Kathleen Adair, 39, freed the bald eagle Dec. 24 and carried it in a backpack to the Juneau Raptor Center. One leg was severed and the protected bird was euthanized by a veterinarian.
She sprung a trap near the eagle to protect her three dogs, she told KTOO-radio (http://bit.ly/1xEAdvG), and two others that she said could have harmed hikers.
Alaska Wildlife Troopers on Dec. 30 received a complaint of someone tampering with traps. Adair was cited Jan. 10, and if convicted, faces up to 30 days in jail and a $500 fine.
State law or municipal code makes it illegal to trap within a half mile of a road or a quarter mile of designated trails, but the Davies Creek Trail is not on the list, despite its inclusion in at least one guide book on popular Juneau hikes.
Adair said she spotted the eagle with each leg caught in a trap as she scouted the location for a group hike. She spotted a third trap, she said, and out of concern for the three dogs, sprung it. It took an hour to free the bird, she said.
"I knew at the time that the eagle didn't have a very good chance. I knew if I left it there all night, it would have had a worse chance of surviving," Adair said.
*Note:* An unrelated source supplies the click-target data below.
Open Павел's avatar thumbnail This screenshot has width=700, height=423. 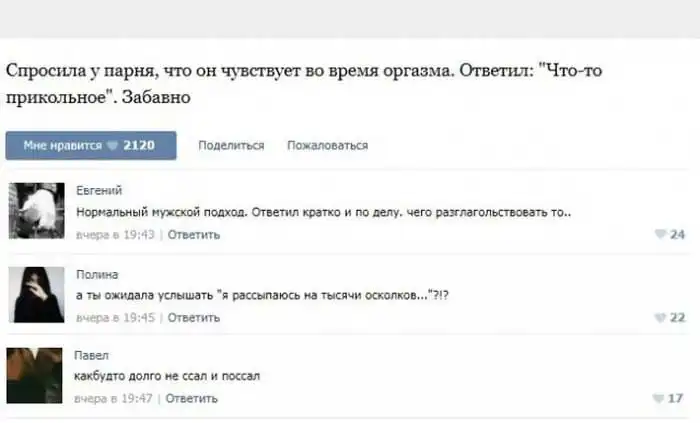pyautogui.click(x=35, y=375)
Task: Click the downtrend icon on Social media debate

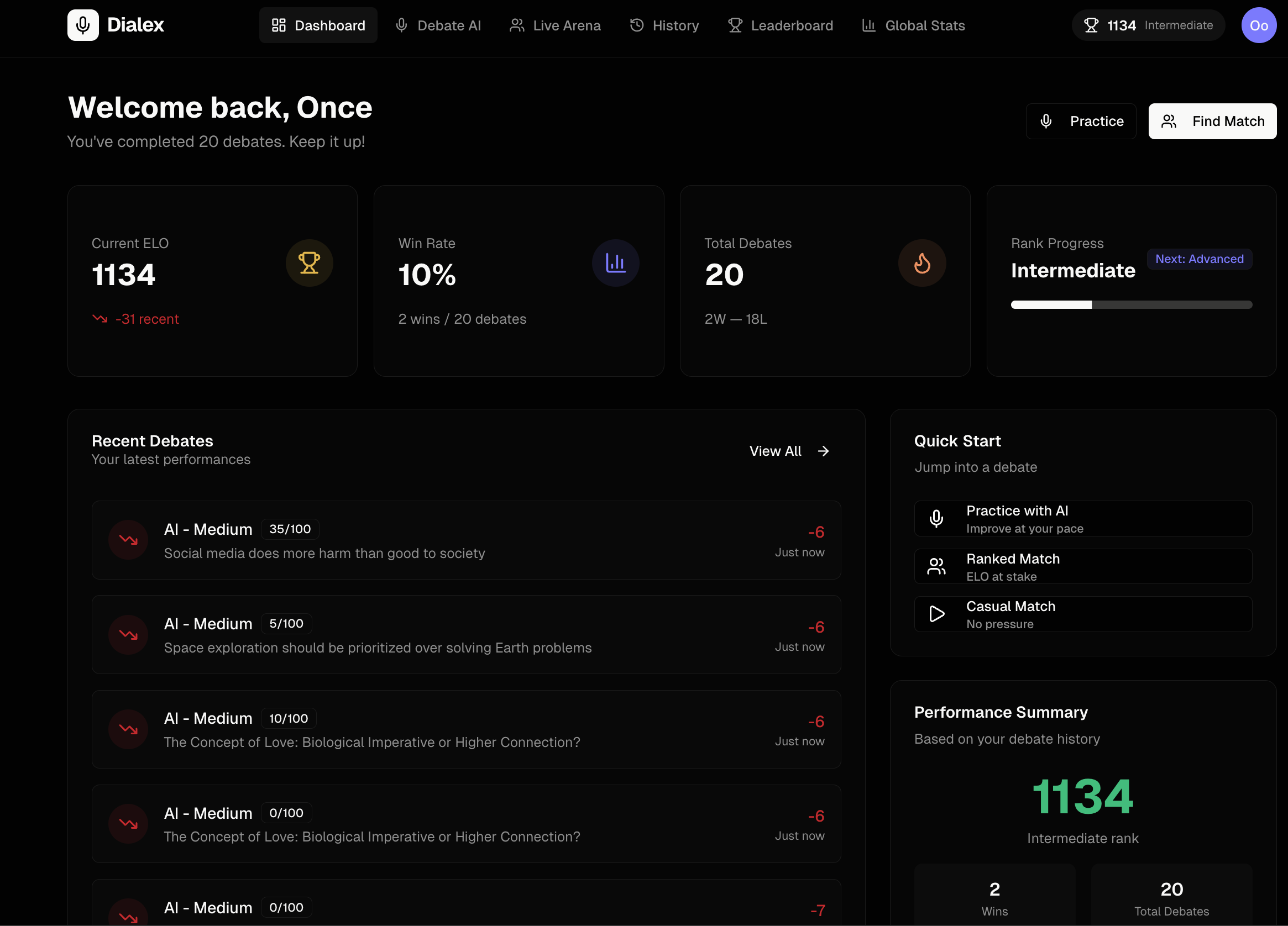Action: [x=128, y=540]
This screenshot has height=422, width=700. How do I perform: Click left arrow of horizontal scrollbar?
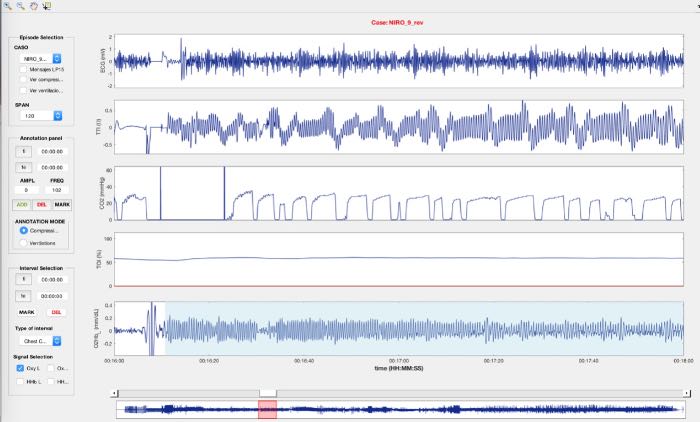click(x=117, y=393)
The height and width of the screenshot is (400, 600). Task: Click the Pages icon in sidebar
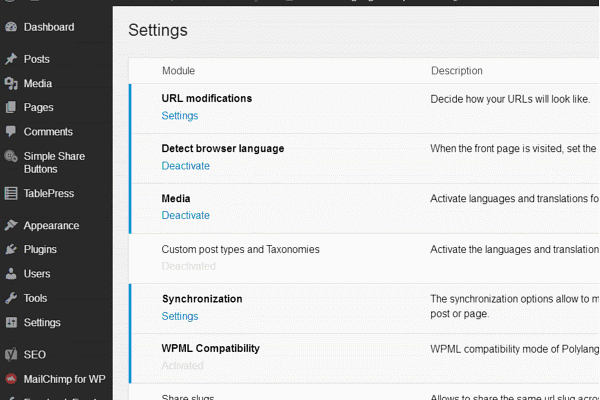click(11, 108)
A half mile from the highway, she said, she sprung another large trap near the trail out of concern for hikers. Three days later, Adair led nine people on an eight-hour hike on Davies Creek Trail and sprung a third trap because of safety concerns, she said.
Alaska Wildlife Trooper Sgt. Aaron Frenzel said his office didn't know an eagle had been trapped when the investigation began.
"What we expect from the public is if they come upon an eagle in a trap, to notify us as soon as possible. That way we can go out there and see what's going on," Frenzel said. Freeing an eagle is not tampering with a trap, he said.